Et d’Artagnan fit sonner dans sa poche le reste de ses pistoles.

— Envoyez votre selle à l’hôtel des mousquetaires, et l’on vous amènera votre cheval ici avec les nôtres.

— Très bien ! mais il est bientôt cinq heures. Hâtons-nous.

Un quart d’heure après, Porthos apparut à un bout de la rue Férou, sur un genet magnifique. Mousqueton le suivait sur un cheval d’Auvergne, petit, mais solide. Porthos resplendissait de joie et d’orgueil.
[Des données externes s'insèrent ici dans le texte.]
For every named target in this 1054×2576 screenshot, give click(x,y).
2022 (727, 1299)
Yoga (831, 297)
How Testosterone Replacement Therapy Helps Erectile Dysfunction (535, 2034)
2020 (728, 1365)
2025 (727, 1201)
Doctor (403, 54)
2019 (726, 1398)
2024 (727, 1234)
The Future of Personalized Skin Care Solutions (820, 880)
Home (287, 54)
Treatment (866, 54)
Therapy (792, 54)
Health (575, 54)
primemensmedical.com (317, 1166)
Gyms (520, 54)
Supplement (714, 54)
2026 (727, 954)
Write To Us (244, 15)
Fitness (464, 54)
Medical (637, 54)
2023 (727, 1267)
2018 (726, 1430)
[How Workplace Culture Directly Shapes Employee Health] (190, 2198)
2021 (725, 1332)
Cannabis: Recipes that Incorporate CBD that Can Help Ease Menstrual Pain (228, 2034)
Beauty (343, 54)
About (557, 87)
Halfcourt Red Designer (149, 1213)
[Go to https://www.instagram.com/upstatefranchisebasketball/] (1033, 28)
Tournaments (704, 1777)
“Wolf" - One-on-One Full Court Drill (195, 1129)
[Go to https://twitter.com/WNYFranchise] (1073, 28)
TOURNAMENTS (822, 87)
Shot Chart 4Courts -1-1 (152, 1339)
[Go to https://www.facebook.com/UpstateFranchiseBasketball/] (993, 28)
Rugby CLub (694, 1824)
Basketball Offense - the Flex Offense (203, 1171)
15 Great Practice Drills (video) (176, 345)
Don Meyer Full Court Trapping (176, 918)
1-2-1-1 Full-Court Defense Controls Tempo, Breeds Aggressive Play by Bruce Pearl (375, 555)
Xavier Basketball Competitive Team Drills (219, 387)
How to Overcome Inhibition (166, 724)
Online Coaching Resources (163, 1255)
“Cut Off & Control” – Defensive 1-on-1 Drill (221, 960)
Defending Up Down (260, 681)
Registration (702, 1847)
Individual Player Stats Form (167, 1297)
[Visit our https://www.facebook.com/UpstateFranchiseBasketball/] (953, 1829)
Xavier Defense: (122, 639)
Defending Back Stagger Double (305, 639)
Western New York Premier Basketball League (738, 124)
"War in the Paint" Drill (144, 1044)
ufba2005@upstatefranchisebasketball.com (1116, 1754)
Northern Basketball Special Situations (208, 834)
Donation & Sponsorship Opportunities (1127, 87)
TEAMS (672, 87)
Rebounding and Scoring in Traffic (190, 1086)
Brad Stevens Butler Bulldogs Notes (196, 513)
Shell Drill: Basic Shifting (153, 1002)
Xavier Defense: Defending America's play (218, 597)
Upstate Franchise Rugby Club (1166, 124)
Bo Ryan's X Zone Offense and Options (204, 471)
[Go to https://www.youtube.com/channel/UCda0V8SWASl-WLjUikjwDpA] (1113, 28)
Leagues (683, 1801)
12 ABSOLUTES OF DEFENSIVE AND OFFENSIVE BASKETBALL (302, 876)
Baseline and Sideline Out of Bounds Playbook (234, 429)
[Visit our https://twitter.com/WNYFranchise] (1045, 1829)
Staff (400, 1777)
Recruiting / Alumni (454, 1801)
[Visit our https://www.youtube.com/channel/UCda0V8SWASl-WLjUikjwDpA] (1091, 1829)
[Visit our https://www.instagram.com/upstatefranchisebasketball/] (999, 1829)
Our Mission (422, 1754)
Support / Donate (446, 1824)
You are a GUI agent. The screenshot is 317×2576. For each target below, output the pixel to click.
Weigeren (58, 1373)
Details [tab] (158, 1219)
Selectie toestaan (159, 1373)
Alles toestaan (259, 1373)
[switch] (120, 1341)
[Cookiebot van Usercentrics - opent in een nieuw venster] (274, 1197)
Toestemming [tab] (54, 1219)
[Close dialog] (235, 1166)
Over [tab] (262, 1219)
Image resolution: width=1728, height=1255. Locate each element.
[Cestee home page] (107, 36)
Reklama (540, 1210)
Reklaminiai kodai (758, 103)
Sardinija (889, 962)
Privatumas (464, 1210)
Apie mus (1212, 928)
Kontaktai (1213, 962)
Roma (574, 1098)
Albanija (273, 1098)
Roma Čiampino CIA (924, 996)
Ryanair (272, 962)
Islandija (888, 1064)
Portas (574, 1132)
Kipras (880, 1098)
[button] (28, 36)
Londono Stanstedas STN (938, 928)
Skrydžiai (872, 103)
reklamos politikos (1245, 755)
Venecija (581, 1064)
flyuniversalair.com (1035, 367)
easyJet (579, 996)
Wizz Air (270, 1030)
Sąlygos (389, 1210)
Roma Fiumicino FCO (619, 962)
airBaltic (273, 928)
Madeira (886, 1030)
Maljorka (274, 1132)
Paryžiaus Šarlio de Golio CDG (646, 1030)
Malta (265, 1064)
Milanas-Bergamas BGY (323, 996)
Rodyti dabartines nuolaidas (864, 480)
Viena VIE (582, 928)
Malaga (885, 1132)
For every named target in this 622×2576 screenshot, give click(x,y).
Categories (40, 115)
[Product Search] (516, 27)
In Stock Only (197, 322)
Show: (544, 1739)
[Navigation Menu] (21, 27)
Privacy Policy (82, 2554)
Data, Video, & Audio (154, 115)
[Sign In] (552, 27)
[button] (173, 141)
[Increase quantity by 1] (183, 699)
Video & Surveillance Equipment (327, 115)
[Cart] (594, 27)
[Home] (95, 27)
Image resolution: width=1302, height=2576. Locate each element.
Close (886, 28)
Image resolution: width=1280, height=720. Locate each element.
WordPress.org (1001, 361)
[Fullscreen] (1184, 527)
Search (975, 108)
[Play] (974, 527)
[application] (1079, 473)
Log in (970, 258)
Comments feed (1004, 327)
En même temps Aramis apparut à l’autre bout de la rue, monté sur un superbe coursier anglais ; Bazin le suivait sur un cheval rouan, tenant en laisse un vigoureux mecklembourgeois : c’était la monture de d’Artagnan.

Les deux mousquetaires se rencontrèrent à la porte : Athos et d’Artagnan les regardaient par la fenêtre.

— Diable ! dit Aramis, vous avez là un superbe cheval, mon cher !

— Oui, répondit Porthos, c’est celui qu’on devait m’envoyer tout d’abord. Une mauvaise plaisanterie du mari lui avait substitué l’autre ; mais le mari a été bien puni depuis, et j’ai obtenu toute satisfaction.

Planchet et Grimaud parurent alors à leur tour, tenant en main les montures de leurs maîtres. D’Artagnan et Athos descendirent, se placèrent en selle près de leurs compagnons, et tous quatre s’acheminèrent vers le quai, Athos sur le cheval qu’il devait à sa femme, Aramis sur le cheval qu’il devait à sa maîtresse, Porthos sur le cheval qu’il devait à sa procureuse, et d’Artagnan sur le cheval qu’il devait à sa bonne fortune, la meilleure maîtresse de toutes.

Les valets suivirent.

Comme l’avait pensé Porthos, la cavalcade fit bon effet, et si Mme Coquenard s’était trouvée sur le chemin de Porthos et eût pu voir quel grand air il avait sur son beau genet d’Espagne, elle n’aurait pas regretté la saignée qu’elle avait faite au coffre-fort de son mari.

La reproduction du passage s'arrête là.